[Problem requirements] Copy the listing below word for word, from the line with "Click the 'aircraft carrier group' tweet line" up to and including the line with "point(1401,82)". Leave the pictures out.

[Extracted records]
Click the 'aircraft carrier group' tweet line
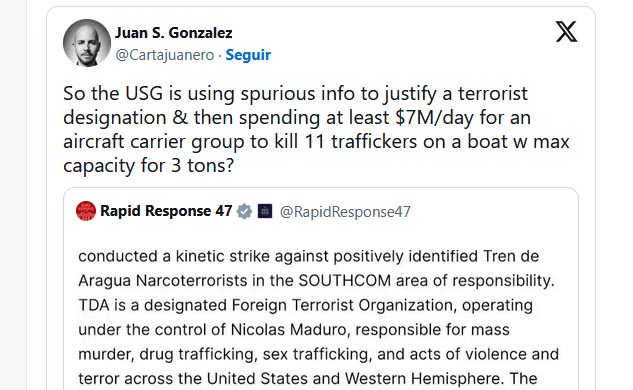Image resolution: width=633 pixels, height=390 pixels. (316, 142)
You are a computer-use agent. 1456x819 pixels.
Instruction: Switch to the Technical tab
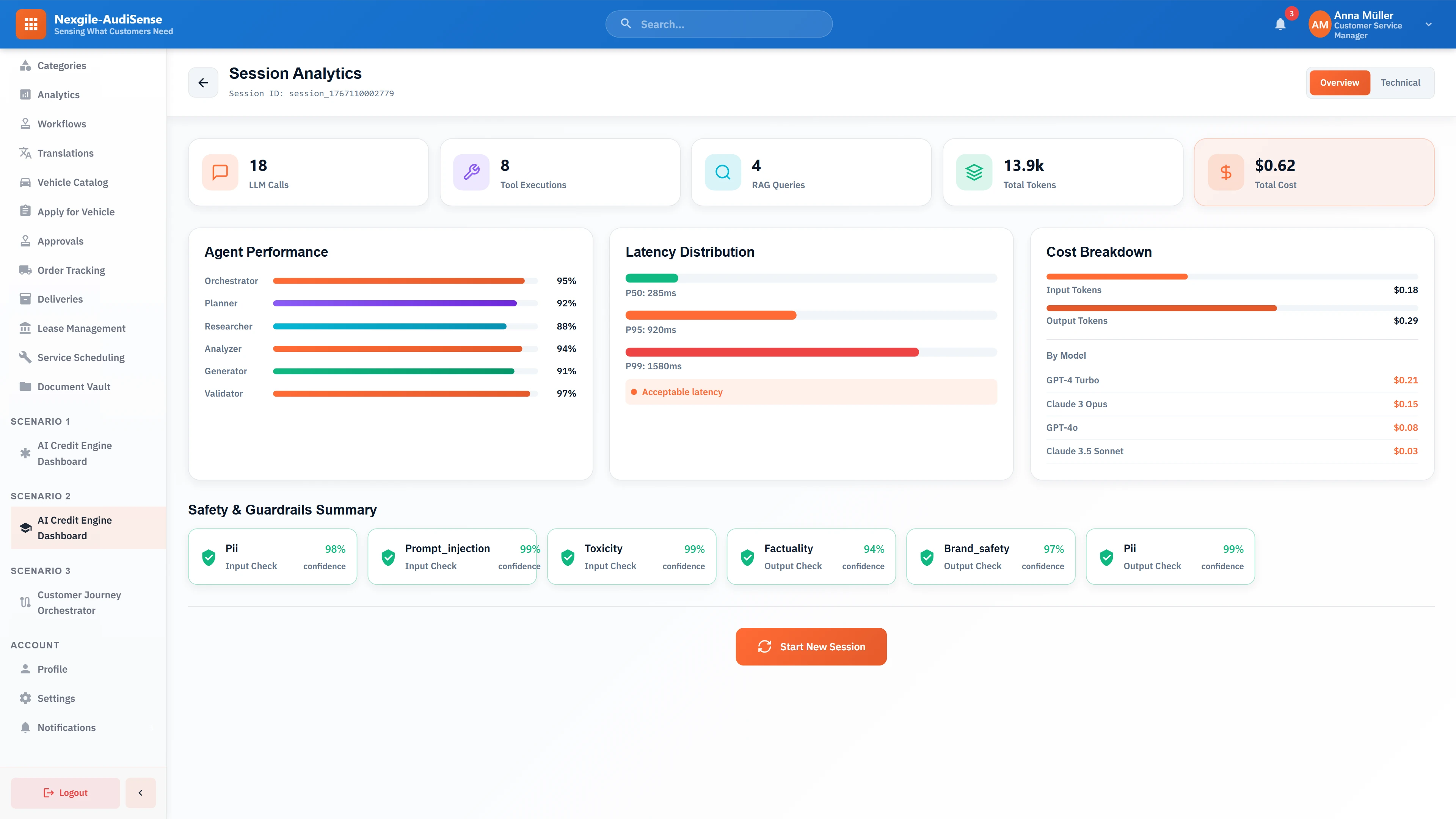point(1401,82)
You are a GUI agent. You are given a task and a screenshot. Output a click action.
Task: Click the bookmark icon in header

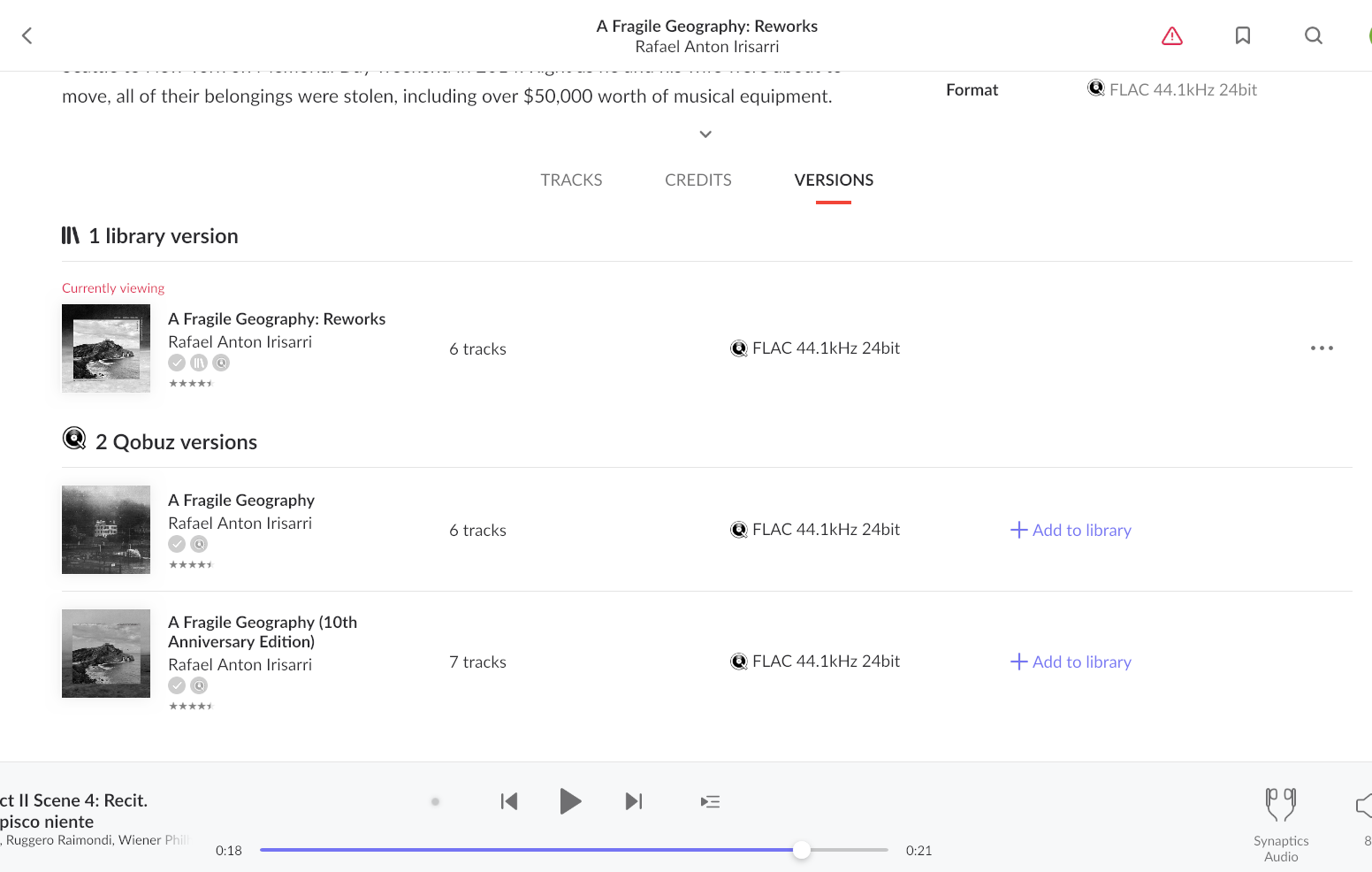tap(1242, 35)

==

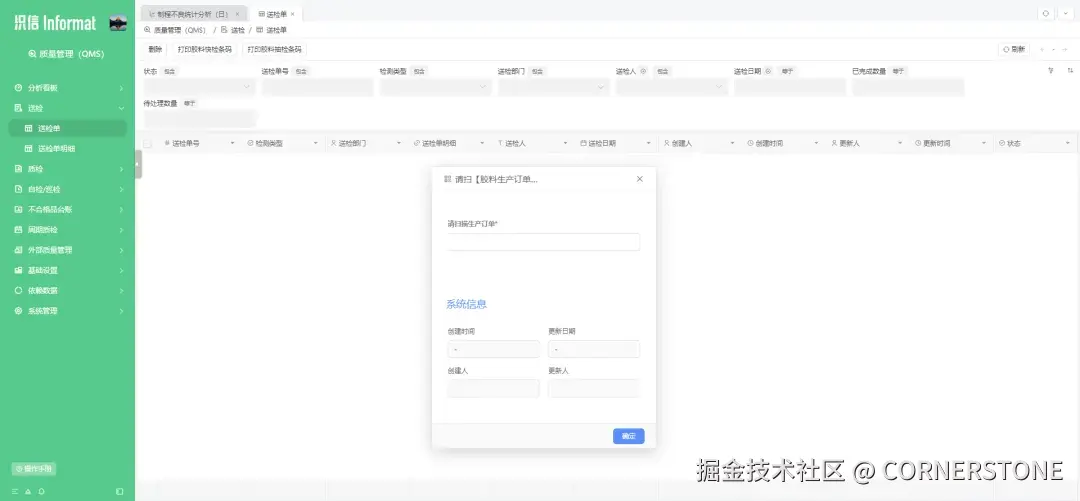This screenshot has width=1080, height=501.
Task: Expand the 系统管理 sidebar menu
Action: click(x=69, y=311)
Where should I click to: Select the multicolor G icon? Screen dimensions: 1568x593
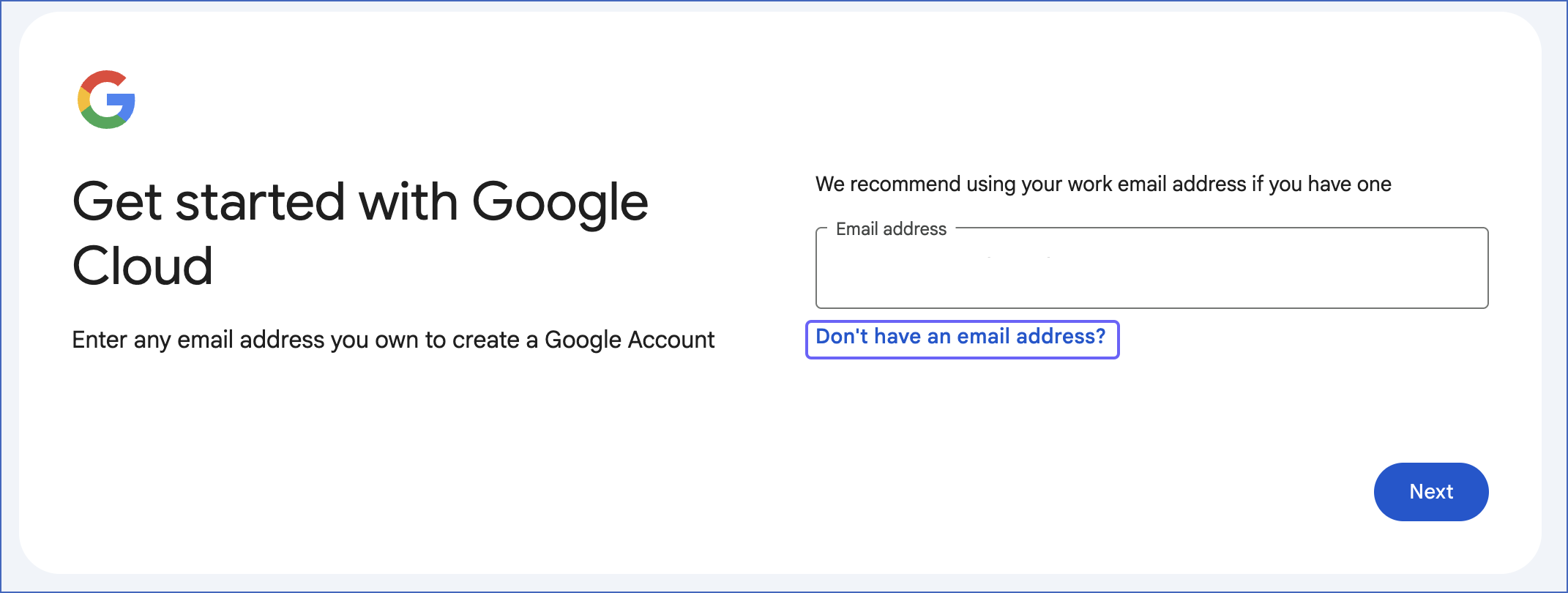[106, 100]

[Written reply]
Click the 'aircraft carrier group' tweet line
Image resolution: width=633 pixels, height=390 pixels. (316, 142)
You are a computer-use agent. 1456x819 pixels.
Instruction: Switch to the Technical tab
point(1401,82)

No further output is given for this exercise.